» What you will do
Please copy, exactly as they appear below, the lines from the one containing "You are a computer-use agent. Viewport: 1568px" through the one containing "Click 'Advanced Website".

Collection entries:
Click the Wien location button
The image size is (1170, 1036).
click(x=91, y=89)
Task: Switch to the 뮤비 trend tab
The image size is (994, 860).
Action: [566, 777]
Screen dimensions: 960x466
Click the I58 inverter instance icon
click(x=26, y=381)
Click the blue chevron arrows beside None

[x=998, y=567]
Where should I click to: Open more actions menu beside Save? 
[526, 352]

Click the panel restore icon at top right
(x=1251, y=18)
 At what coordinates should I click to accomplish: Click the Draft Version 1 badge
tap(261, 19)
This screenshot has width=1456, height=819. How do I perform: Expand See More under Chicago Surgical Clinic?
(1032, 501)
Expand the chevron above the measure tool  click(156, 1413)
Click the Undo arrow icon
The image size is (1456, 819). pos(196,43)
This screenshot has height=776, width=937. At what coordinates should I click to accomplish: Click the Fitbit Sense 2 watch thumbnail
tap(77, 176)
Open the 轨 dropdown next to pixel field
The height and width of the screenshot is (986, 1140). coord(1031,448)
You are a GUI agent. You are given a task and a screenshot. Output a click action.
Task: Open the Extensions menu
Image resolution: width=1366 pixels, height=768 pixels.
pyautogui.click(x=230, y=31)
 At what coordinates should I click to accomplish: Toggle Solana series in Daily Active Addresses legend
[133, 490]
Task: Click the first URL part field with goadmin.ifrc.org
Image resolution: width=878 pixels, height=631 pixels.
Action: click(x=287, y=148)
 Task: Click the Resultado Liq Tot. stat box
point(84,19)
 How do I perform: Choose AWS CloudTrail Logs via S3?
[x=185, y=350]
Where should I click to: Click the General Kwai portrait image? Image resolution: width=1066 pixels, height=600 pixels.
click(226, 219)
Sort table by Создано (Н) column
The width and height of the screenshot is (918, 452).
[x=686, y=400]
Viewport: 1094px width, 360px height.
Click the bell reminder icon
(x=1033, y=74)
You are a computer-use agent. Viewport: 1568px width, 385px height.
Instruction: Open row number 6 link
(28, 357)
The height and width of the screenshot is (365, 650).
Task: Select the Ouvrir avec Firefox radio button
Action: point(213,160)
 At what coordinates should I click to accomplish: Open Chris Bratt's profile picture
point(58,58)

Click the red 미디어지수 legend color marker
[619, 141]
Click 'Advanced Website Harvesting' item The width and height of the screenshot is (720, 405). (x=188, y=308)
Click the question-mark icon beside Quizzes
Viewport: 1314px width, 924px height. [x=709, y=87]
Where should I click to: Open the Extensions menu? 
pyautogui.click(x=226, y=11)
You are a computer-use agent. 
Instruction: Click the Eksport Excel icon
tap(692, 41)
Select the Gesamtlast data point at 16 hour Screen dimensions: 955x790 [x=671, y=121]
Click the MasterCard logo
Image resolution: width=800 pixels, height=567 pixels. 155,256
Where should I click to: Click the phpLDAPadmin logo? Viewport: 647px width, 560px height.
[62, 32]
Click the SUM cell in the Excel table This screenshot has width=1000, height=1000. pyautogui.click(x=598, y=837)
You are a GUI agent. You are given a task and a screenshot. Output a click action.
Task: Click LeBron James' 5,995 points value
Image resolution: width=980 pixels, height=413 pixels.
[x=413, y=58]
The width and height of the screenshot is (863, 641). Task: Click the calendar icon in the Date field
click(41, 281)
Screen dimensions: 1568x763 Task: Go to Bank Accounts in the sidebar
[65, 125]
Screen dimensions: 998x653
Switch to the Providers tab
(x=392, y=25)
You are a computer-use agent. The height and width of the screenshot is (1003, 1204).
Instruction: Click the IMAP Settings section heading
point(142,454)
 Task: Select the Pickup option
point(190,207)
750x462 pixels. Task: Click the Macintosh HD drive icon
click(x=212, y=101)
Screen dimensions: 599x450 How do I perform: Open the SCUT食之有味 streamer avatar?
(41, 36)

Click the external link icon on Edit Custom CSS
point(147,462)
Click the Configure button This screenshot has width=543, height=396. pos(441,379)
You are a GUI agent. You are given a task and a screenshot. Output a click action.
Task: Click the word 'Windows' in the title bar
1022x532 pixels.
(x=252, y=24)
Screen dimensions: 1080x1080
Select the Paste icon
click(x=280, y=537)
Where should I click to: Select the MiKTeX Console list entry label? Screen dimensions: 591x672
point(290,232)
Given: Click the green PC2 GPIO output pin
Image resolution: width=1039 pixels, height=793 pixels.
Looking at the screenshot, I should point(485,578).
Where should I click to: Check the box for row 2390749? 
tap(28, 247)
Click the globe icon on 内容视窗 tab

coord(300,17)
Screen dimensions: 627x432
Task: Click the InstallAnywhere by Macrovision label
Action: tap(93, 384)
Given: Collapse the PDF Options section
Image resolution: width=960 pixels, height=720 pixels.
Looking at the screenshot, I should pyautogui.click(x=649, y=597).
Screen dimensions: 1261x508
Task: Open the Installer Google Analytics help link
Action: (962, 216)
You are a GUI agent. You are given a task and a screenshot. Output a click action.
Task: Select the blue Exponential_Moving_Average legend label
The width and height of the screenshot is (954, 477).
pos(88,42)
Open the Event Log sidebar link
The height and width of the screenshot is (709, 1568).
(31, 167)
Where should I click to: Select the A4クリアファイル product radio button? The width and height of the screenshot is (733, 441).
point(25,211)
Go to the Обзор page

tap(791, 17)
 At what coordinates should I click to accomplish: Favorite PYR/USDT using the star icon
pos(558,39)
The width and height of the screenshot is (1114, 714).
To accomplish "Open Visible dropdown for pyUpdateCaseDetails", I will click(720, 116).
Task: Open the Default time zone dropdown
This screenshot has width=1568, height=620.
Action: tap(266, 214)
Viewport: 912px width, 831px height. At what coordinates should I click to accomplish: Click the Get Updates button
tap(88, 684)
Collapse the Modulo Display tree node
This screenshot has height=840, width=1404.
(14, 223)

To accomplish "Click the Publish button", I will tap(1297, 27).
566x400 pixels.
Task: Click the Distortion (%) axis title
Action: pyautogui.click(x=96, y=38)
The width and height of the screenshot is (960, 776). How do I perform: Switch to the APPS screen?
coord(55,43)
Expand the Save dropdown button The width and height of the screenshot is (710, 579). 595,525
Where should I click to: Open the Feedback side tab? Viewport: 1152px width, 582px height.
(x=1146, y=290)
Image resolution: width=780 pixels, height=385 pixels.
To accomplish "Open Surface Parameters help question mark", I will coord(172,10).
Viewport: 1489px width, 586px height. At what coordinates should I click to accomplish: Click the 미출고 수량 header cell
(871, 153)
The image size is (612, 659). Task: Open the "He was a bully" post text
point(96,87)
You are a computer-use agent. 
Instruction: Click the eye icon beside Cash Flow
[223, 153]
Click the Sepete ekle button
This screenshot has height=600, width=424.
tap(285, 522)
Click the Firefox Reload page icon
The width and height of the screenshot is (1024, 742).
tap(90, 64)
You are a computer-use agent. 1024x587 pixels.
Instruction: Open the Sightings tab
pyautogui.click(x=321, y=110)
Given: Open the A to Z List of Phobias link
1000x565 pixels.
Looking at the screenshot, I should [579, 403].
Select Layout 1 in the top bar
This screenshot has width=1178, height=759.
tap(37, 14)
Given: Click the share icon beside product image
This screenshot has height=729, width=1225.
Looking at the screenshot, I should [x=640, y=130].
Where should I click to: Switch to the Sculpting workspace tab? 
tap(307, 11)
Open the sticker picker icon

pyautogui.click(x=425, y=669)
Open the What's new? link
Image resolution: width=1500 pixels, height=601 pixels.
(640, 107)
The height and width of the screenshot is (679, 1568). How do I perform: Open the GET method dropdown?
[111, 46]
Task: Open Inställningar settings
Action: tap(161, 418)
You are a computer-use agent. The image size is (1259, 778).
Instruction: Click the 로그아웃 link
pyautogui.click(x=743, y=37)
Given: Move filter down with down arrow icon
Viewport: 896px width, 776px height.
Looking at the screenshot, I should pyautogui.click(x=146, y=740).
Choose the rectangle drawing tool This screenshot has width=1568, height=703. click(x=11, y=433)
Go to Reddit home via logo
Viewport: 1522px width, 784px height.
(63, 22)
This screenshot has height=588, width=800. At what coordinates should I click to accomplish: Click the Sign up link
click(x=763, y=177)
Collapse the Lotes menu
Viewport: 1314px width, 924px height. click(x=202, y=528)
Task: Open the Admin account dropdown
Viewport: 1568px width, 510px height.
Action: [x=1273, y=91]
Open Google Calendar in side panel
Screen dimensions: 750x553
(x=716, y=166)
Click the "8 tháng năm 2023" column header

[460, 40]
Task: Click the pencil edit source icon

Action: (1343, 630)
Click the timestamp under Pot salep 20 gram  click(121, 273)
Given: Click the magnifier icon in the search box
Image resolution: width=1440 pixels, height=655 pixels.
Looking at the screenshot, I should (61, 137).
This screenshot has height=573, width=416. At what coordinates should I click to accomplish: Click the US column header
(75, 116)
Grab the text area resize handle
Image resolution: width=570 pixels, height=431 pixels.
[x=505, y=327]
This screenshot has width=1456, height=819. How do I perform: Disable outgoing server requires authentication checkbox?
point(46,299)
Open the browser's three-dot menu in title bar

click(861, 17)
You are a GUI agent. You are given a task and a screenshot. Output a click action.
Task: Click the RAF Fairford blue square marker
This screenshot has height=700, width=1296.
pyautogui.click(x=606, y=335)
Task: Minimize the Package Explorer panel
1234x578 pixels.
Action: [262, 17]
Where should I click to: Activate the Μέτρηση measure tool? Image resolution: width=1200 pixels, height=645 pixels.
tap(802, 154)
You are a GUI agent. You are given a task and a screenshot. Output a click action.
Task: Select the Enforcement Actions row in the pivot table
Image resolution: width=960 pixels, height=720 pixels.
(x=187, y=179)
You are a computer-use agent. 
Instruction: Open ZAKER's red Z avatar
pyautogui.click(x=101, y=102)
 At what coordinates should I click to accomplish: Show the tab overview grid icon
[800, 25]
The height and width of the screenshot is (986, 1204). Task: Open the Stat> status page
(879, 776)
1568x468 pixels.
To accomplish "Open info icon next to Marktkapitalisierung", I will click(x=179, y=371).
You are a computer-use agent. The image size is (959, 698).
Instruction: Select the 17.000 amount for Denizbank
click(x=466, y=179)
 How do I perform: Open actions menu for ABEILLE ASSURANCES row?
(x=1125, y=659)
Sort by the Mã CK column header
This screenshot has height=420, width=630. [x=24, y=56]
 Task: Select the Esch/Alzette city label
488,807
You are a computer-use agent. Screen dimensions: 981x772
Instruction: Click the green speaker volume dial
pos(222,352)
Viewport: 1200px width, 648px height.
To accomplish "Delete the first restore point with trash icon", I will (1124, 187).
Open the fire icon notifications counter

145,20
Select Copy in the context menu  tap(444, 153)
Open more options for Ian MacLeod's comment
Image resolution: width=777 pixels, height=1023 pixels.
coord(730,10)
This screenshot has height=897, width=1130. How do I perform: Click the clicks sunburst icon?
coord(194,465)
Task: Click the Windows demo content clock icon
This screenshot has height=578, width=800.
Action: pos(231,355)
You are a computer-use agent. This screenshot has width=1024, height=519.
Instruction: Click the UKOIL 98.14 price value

» Output for this exercise
You are a computer-use agent. Viewport: 1568px width, 385px height.
Instruction: Open row number 6 link
(28, 357)
The height and width of the screenshot is (365, 650).
Task: Select the Ouvrir avec Firefox radio button
Action: point(213,160)
 At what coordinates should I click to accomplish: Open Chris Bratt's profile picture
point(58,58)

Click the red 미디어지수 legend color marker
[619, 141]
Click 'Advanced Website Harvesting' item The width and height of the screenshot is (720, 405). (x=188, y=308)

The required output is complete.